*** Data provided ***

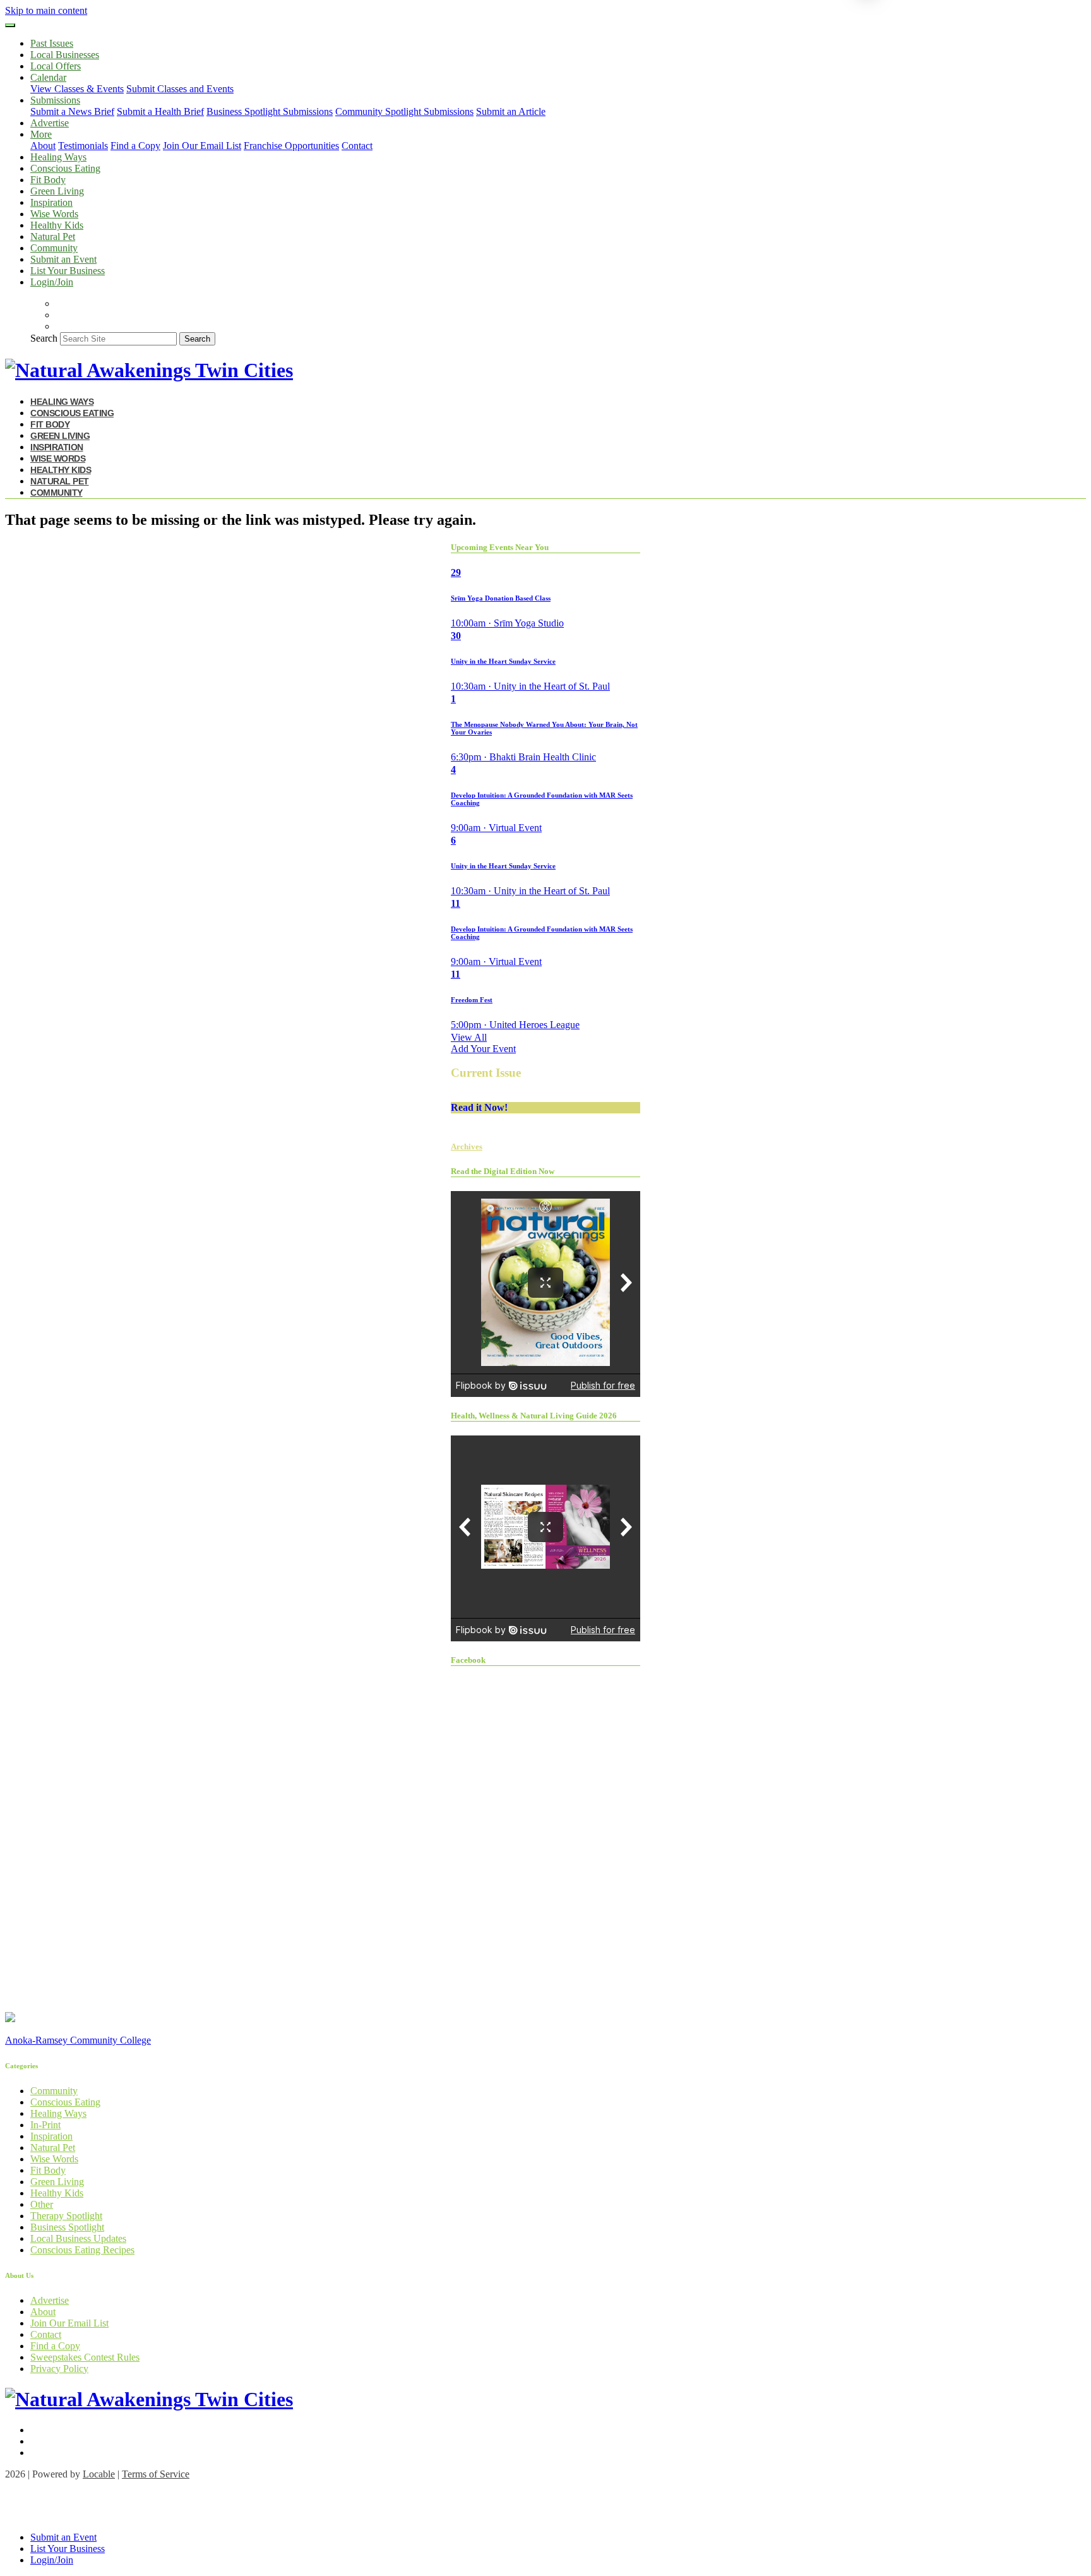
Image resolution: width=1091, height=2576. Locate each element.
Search (43, 338)
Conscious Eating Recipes (82, 2249)
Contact (357, 145)
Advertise (49, 122)
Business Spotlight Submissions (269, 111)
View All (469, 1037)
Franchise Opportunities (291, 145)
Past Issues (51, 43)
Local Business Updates (78, 2238)
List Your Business (67, 270)
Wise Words (54, 213)
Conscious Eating (65, 168)
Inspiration (51, 202)
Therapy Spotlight (66, 2215)
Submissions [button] (55, 100)
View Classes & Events (77, 88)
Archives (466, 1146)
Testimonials (83, 145)
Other (41, 2204)
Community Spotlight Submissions (404, 111)
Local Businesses (64, 54)
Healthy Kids (56, 225)
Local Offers (55, 66)
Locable (99, 2474)
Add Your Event (483, 1048)
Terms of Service (155, 2474)
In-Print (45, 2124)
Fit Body (48, 179)
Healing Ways (58, 157)
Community (54, 248)
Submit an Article (511, 111)
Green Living (57, 191)
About (43, 145)
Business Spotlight (67, 2227)
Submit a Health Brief (160, 111)
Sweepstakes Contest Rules (85, 2357)
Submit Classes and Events (180, 88)
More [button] (41, 134)
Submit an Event (63, 259)
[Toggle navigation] (10, 25)
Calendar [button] (48, 77)
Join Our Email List (202, 145)
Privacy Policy (59, 2368)
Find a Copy (135, 145)
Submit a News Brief (72, 111)
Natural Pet (52, 236)
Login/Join (51, 282)
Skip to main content (46, 10)
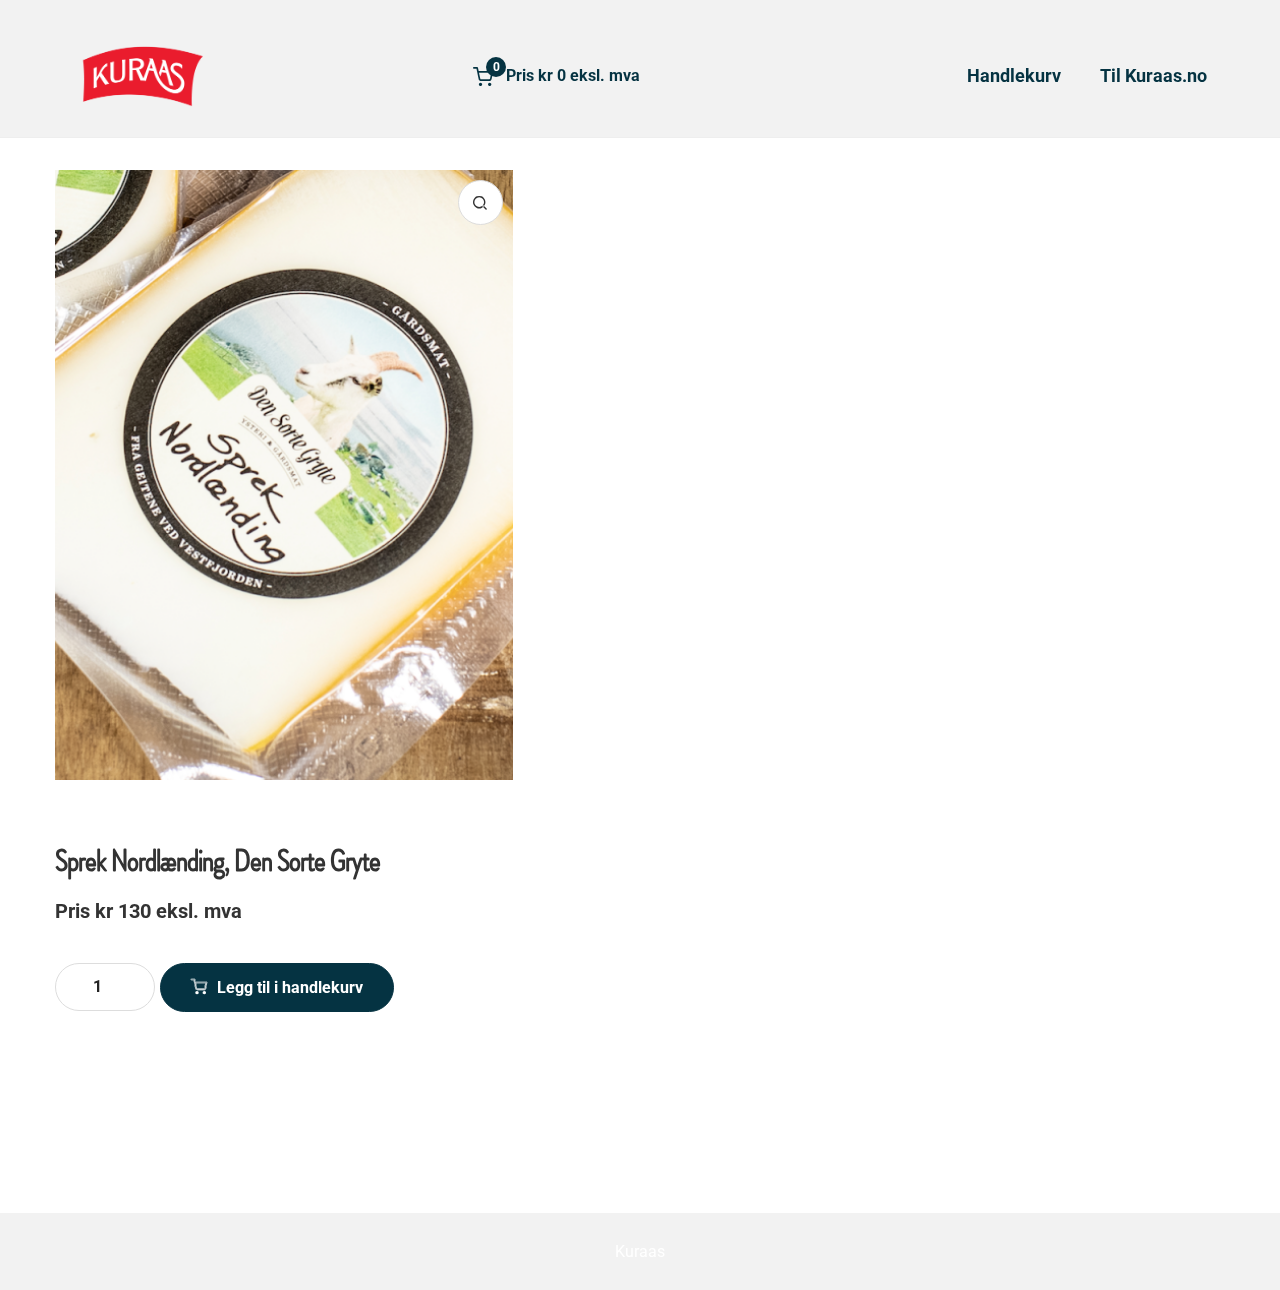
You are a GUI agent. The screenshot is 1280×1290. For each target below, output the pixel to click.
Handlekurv (1014, 76)
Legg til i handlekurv (290, 987)
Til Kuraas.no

*** End of Data provided ***

* Exercise directions:
Return the total of lines in these records that hold "Submissions", without any other words.

* Response box:
3